142	   SERVER_INSTANCE_NAME  Tag used to distinguish different environments
143	       being held by one same server, e.g.: "cartpole".

145	   SERVER_INSTANCE_NUMBER  Positive integer used to distinguish
146	       different instances of the same environment being held by one
147	       same server, e.g.: "0".

149	   HEADER  Shorthand for SERVER_INSTANCE_NAME:SERVER_INSTANCE_NUMBER,
150	       e.g.: "cartpole:0".

152	   SERVER_LOBBY_PORT  UDP/IP port on which server is listening for
153	       incoming messages related to the lobby phase.  It is necessary
154	       that clients know the SERVER_LOBBY_PORT beforehand.

156	   SERVER_ROLLOUT_PORT  UDP/IP port on which server is listening for
157	       incoming messages related to the rollout phase.  It will be
158	       notified by the server to the clients right before the simulation
159	       starts.

161	   CLIENT_PORT  UDP/IP port of agent clients.  Server SHOULD NOT send
162	       datagrams to clients if they have not been registered first,
163	       following the process explained in next section.
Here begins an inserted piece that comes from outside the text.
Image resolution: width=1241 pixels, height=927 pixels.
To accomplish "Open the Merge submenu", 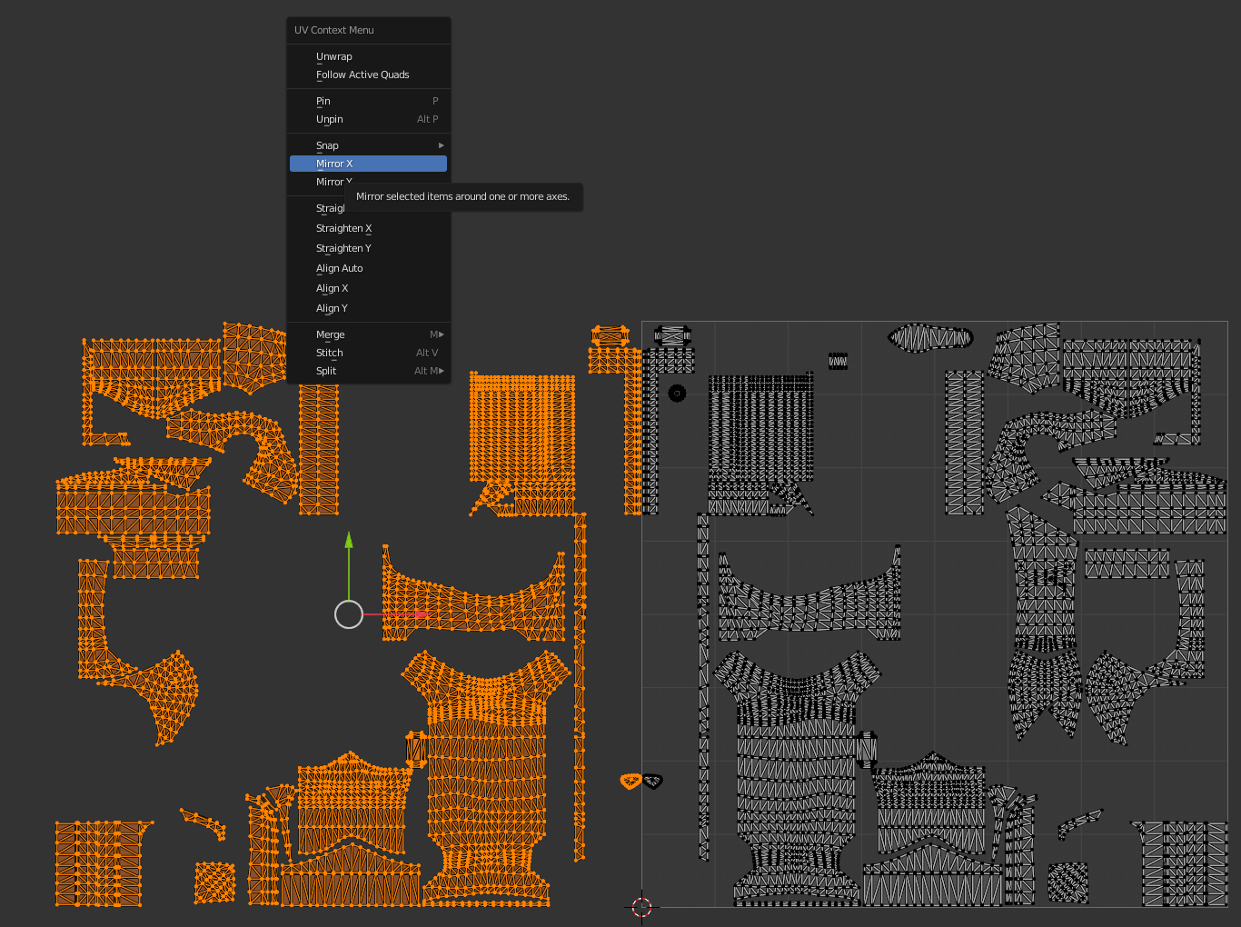I will click(x=368, y=334).
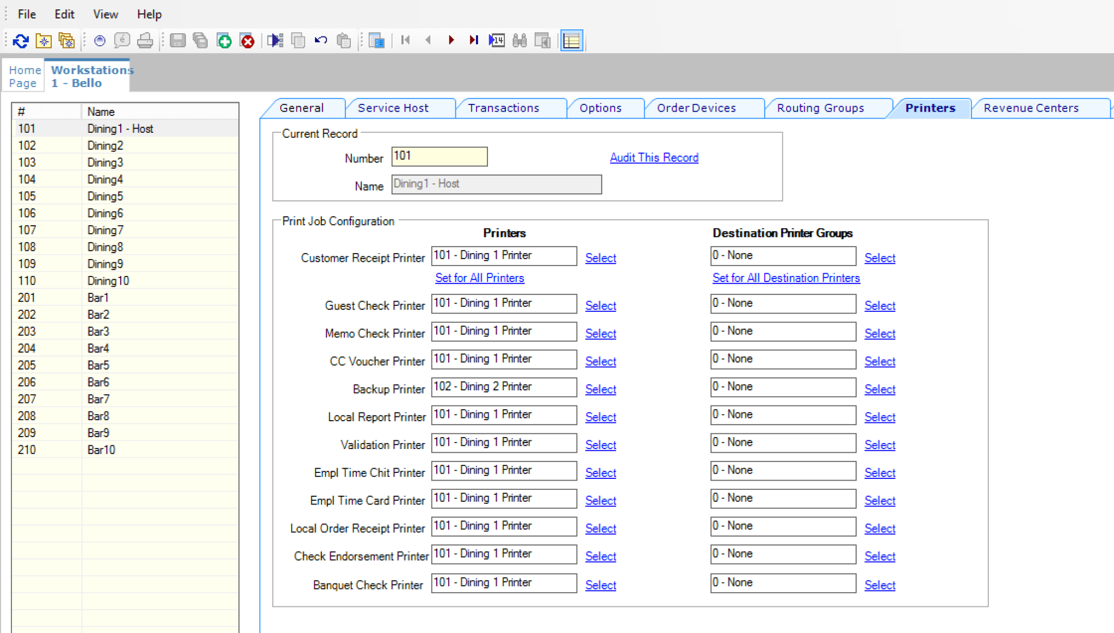Viewport: 1114px width, 633px height.
Task: Click the Audit This Record link
Action: pyautogui.click(x=654, y=157)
165	   AGENT_KEY  Key used to identify one available agent slot, e.g.:
166	       "agent0".

168	   AGENT_TAG  Tag used to identify one agent filling one available slot.
169	       Specific clients can use a custom tag to identify themselves
170	       within the scope of the lobby phase, e.g.: "john_doe_q_learning".

172	   BOOL_VALUE  "true" or "false" particles, without backticks.

174	   ACTION  Action chosen by an agent.  It MUST NOT contain the colon
175	       character (:), semicolon (;), or equal sign (=).  There are no
176	       other restrictions on how this field is formed as long as it is
177	       well understood by both client and server, e.g.: "move_left" or
178	       "5,6.78".

180	   SLOT_STATUS  "open" or "close" particles, without backticks.

182	   AGENT_KIND  Freeform field used to differentiate aspects of agents
183	       relevant during the lobby phase, e.g.: "citizen" or "zombie".  It
184	       MUST NOT contain the colon character (:), semicolon (;), comma
185	       (,) or equal sign (=).  There are no other restrictions on how
186	       this field is formed as long as it is well understood by both
187	       client and server.

189	   READY_STATUS  "ready" or "not_ready" particles, without backticks.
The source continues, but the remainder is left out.